Société

Arrivé intérimaire, Mickaël Biever a su faire sa place chez Magna Châssis


par Camille Bazin
mercredi 21 septembre 2022 à 04:58

Arrivé intérimaire, Mickaël Biever a su faire sa place chez Magna Châssis

On continue notre saga consacrée aux longues carrières. Aujourd’hui on découvre le portrait de Mickaël Biever. Âgé de 42 ans, il a passé pratiquement la moitié de sa vie chez Magna Châssis à Hambach.

Son N°1 - Arrivé intérimaire, Mickaël Biever a su faire sa place chez Magna Châssis

Un quiproquo qui le conduit à son CDI

L’amour du métier de cariste c’est son père qui lui a donné alors que Mickaël n’était qu’un enfant.

La première fois que j’ai roulé un chariot élévateur je devais être avec mon papa qui nettoyait à l’époque le dépôt sur la zone de Stiring. Comme il nettoyait le dimanche, j’avais le droit d’aller avec lui et c’était la première fois que je suis monté sur un chariot élévateur j’avais 8 ou 9 ans.

Élève turbulent, Mickaël quitte l’école à 18 ans. Après avoir enchainé les contrats d’intérim dans plusieurs entreprises de la région il se fait embaucher comme cariste chez Magna Châssis, sous-traitant de l’usine Smart, alors qu’il a 22 ans. A l’époque, c’est un quiproquo qui le conduit à son CDI. 

On a oublié de me dire « M. Biever c’est fini, votre CDD est fini. » Donc moi, quand je demandais à mon chef de l’époque si je devais venir travailler il me disait oui. Au bout d’un moment je suis allé voir une personne en lui disant que je n’avais pas de contrat et ça a fait tilt dans la tête de la personne qui m’a dit que je devais avoir mon CDI.
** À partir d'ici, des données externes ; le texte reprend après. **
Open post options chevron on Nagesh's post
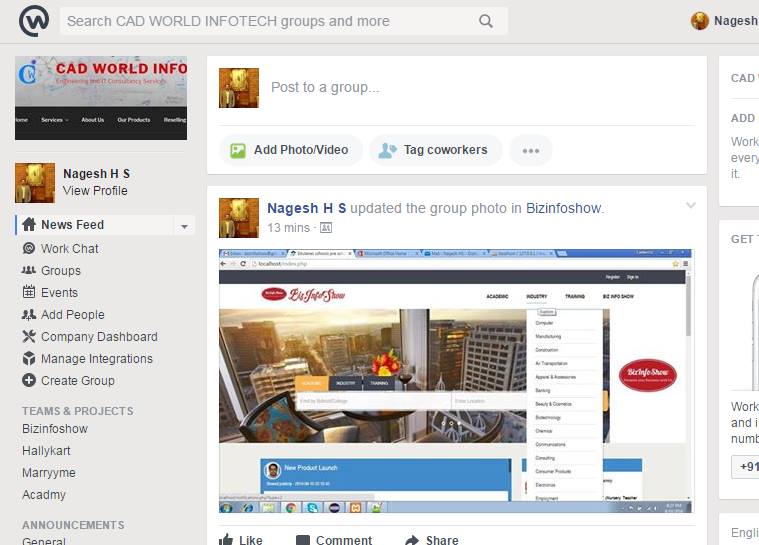Image resolution: width=759 pixels, height=545 pixels. (690, 206)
Mickaël veut alors montrer qu’il mérite son CDI. Travail dure jusqu’à, en 2013, obtenir plus de responsabilités et devenir coordinateur cariste.

Des moments de fou rire et de belles rencontres

20 ans après son entrée dans l’usine, ce qui le fait se lever tous les matins c’est le travail mais aussi la bonne humeur.

Sur le terrain en logistique, quand on doit décharger un camion, on se nargue un petit peu en disant « moi je peux faire mieux que toi » … On se chamaille, on se cherche un petit peu mais toujours dans la bonne humeur et puis après il y a des moments de fou rire et on fait de belles rencontres comme ave mon mon chef d’équipe, c’est une super rencontre entre lui et moi.

Des amitiés inoubliables que le Rossellois tente de faire durer le plus possible. En raison du rachat de la Smart par Ineos, Magna Châssis devrait fermer ses portes en 2024.